# Hunting around Minot, ND



## usafman81 (Sep 7, 2009)

Anyone had any luck around Minot yet this year? Not sure how many bow hunters we have in the area on these forums but I'm hearing lots of "nothing again" and "I'm not going out until a firearm season starts" stories from the locals. Was out at the autoshow this weekend and lots of locals are heading down southwest to hunt state land near Medora.

I'm going to be going out near the end of the month for the first time this year. Just wondering if I should look into going 20-40 miles away or hunting in town. It's so nice to head out an hour before daybreak instead of 2-3 hours just to get there early enough. Hoping to get in on a farmers land again that I hunted a few weeks last year. He had a decent amount of trees in the middle of his field which was nice cover. Wide open fields are more of a pain for bow than rifle, they seem to know where you are after a few days and avoid it. The farmer didn't plant sunflowers again this year either due to the snow melt flooding his field until late into July. They were great cover last year though -- had many deer walk with in range to slap them and never knew I was there.

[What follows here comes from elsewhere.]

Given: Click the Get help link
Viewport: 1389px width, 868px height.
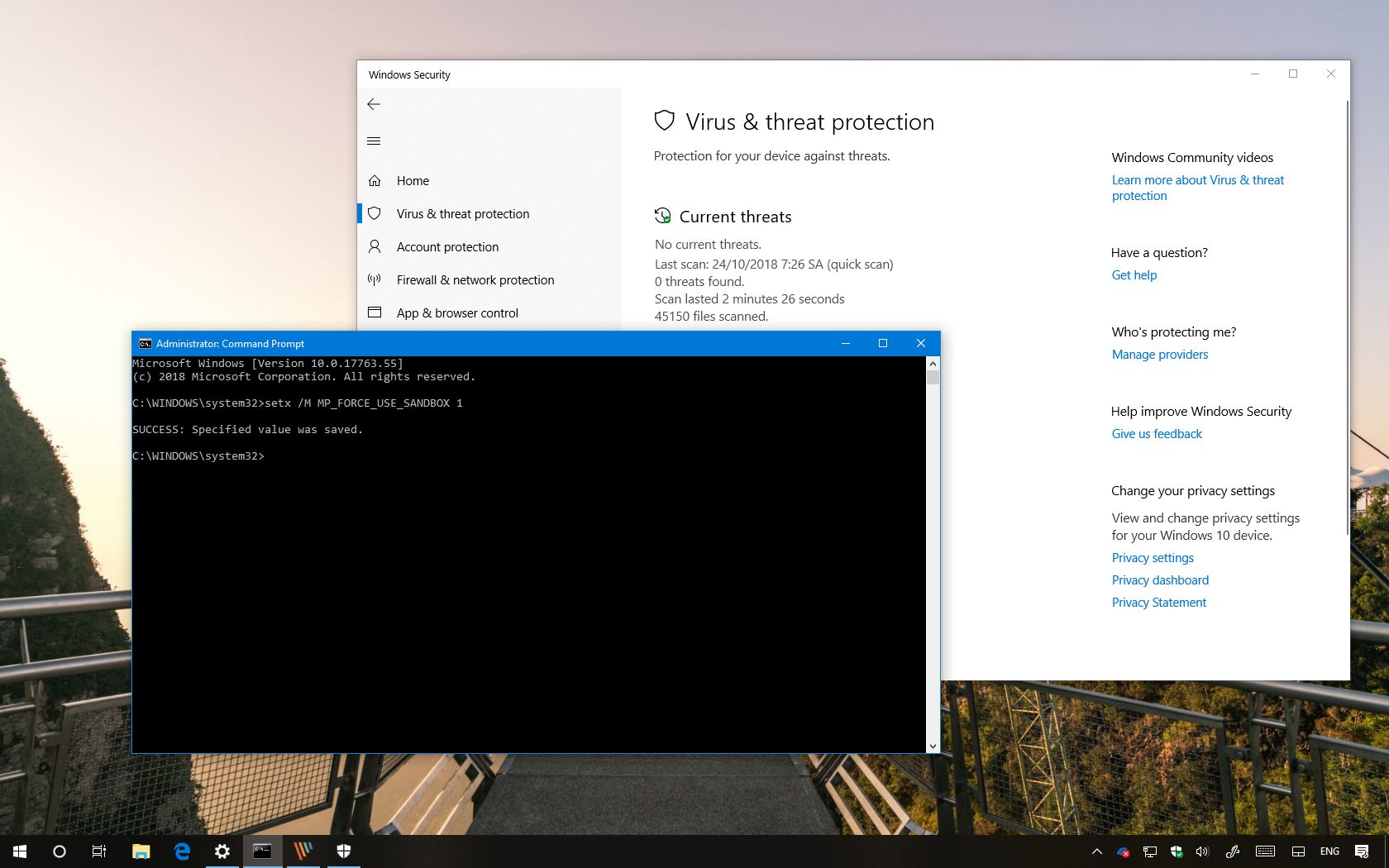Looking at the screenshot, I should click(x=1134, y=274).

I deploy to the middle east the end of October for 6-8 months; not going to be much of a season for me this year but I'll make the best of it.


----------



## ImpalaSSpeed96 (Aug 25, 2008)

I have to drive about 50 miles, but its all I got. Some really great deer showing up on camera though so I'm not complainin to much. I just hate it cause I'm used to hunting the day but breaking it into a morning and night sit. This place doesn't strike me as an all day spot, esp since I'm getting no blatant daytime pictures. So i won't be making the drive twice a day... Can't wait to get out next week. I got a couple that are pushing 140...


----------